PAGE TEXT:
**********
India’s traditional stance has been that all issues with Pakistan would be resolved bilaterally and the change could give an opening to Pakistan to internationalize the Kashmir issue. Criticizing India’s move to the ICJ in the Kulbhushan Jadhav case, Congress said, “the best resolution [to issues] is bilateral at all times, no matter how recalcitrant Pakistan is.” Senior CPI member D. Raja said, “This decision has vindicated India’s stand in the international community. Pakistan will now have to reconsider its actions and decisions.” According to some Pakistani columnists, the case, however, would benefit Pakistan more in the long run, since it is the smaller party. “India had now used a multilateral forum and it can’t back away from it tomorrow on similar grounds.”

Sushma Swaraj, Minister of External Affairs in India, assured that Pakistan could not take the Kashmir issue to the ICJ and asserted that the matter must be resolved bilaterally as the Shimla Agreement and Lahore Declaration on Kashmir are very clear that Kashmir is a bilateral issue, which would only be settled by the two countries. However, it is important to consider the possibilities of ICJ’s jurisdiction in the future if Pakistan takes the Kashmir issue to the ICJ.

Statute of ICJ and UN Charter: Possibilities of Jurisdiction

There are two ways in the ICJ statute [PDF] under which Pakistan can take the Kashmir issue to the ICJ; one is Article 36 (1) and second is Article 36 (2). As far as Article 36 (2) is concerned, it will be difficult or nearly impossible for Pakistan to bring India before the ICJ on the Kashmir issue, as India has made a declaration on September 18,1974 in which it exempted itself from ICJ jurisdiction in two instances. The first is cases involving two members of the Commonwealth and the second is its multilateral treaty reservation.

Under Article 36 (2) of the statute, Pakistan will also not repeat the same mistakes which it made in 1999, in the Aerial incident case [PDF] in which the Court found that it had no jurisdiction to entertain the Application of Pakistan under Article 36, paragraph 2, of the statute since Pakistan “is . . . a member of the Commonwealth of Nations,” and recently in 2017, in Kulbhushan Jadhav on the issue of provisional measures where the Court rejected Pakistan’s arguments relating to jurisdiction based on Article 36 (2) because India did not base this Court’s jurisdiction under Article 36 (2) but under Article 36 (1). Pakistan might go to ICJ on the Kashmir issue under Article 36 (1) which reads as follows: “The jurisdiction of the Court comprises all cases which the parties refer to it and all matters specially provided for in the Charter of the United Nations or in treaties and conventions in force.” The compulsory jurisdiction of the Court under Article 36 (1) has three dimensions. Jurisdiction exists: (a) In respect of all cases which parties refer to it, (b) In terms of all matters specially provided for in the Charter of the United Nations, or (c) In terms of all matters specially provided for in treaties and conventions in force.

So Pakistan may well approach ICJ jurisdiction under Article 36 (1) if either there is any treaty and convention in force exist between India and Pakistan on the Kashmir issue or otherwise dealing with the issue, or under the provision of the UN Charter. The Shimla Agreement [PDF] between India and Pakistan on July 2, 1972 restricts the two countries, pending the final settlement of any of the problems between the two countries, neither side shall unilaterally alter the situation, and more particularly in the case of Jammu and Kashmir, neither side shall seek to alter it unilaterally, irrespective of mutual differences and legal interpretations.
**********
WHAT THIS EXERCISE ASKS:
1. List every year mentioned in the passage on ICJ jurisdiction over Kashmir, in the order in which the years appear.
2. Reproduce word for word the stretch of the passage on ICJ jurisdiction over Kashmir from "Statute of ICJ" through "multilateral treaty reservation.".
**********
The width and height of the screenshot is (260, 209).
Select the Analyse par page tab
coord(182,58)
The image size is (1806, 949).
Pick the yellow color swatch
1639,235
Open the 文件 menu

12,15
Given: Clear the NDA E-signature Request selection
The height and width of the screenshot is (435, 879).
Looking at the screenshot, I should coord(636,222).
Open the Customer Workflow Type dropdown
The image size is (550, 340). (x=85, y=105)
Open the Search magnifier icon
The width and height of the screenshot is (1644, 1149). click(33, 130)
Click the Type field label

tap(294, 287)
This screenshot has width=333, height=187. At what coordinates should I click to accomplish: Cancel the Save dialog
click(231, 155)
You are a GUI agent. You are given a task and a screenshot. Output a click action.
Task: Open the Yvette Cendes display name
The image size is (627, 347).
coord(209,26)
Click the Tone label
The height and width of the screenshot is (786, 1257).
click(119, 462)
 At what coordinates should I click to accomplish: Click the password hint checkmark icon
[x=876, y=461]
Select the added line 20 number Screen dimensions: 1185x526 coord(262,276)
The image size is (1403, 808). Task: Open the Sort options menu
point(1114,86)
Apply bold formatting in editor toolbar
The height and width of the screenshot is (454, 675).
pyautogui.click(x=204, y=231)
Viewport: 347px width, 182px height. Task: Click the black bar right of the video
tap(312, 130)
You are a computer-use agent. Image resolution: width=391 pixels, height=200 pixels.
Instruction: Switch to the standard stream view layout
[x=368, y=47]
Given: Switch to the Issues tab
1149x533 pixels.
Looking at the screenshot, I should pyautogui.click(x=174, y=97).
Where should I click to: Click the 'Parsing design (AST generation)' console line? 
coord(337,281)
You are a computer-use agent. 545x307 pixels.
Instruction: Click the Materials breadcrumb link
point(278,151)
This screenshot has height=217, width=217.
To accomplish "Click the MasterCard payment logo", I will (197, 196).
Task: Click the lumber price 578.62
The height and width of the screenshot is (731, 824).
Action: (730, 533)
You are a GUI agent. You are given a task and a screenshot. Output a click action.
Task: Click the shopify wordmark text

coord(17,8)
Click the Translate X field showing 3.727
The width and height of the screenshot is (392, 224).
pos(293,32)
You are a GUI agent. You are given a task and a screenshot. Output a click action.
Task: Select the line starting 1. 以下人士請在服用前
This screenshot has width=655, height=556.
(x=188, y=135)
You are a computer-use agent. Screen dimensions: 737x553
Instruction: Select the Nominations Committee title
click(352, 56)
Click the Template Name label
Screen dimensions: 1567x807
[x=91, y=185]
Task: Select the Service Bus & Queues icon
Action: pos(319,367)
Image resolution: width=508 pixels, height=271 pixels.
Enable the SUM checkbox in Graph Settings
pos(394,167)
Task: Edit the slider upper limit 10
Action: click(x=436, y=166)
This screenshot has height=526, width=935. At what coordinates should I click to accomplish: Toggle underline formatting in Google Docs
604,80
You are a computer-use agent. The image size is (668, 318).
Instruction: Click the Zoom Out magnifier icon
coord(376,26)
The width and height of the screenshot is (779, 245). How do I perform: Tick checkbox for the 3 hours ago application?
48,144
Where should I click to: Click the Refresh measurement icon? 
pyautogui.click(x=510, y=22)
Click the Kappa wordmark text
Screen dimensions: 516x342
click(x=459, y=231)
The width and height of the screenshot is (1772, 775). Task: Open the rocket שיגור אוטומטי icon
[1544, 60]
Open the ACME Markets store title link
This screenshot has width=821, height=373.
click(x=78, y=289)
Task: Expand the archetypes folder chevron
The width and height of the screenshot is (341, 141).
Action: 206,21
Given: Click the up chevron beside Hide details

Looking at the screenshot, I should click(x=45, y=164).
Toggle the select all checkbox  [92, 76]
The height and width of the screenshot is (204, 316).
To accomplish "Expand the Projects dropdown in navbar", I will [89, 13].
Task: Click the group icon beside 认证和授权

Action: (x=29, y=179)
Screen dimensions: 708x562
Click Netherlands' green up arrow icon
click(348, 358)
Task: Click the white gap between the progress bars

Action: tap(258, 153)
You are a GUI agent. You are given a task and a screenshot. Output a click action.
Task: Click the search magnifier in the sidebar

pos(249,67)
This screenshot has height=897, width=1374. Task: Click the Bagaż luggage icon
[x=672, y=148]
**********
RESPONSES TO THE TASKS:
1. 1974, 1999, 2017, 1972

2.
Statute of ICJ and UN Charter: Possibilities of Jurisdiction

There are two ways in the ICJ statute [PDF] under which Pakistan can take the Kashmir issue to the ICJ; one is Article 36 (1) and second is Article 36 (2). As far as Article 36 (2) is concerned, it will be difficult or nearly impossible for Pakistan to bring India before the ICJ on the Kashmir issue, as India has made a declaration on September 18,1974 in which it exempted itself from ICJ jurisdiction in two instances. The first is cases involving two members of the Commonwealth and the second is its multilateral treaty reservation.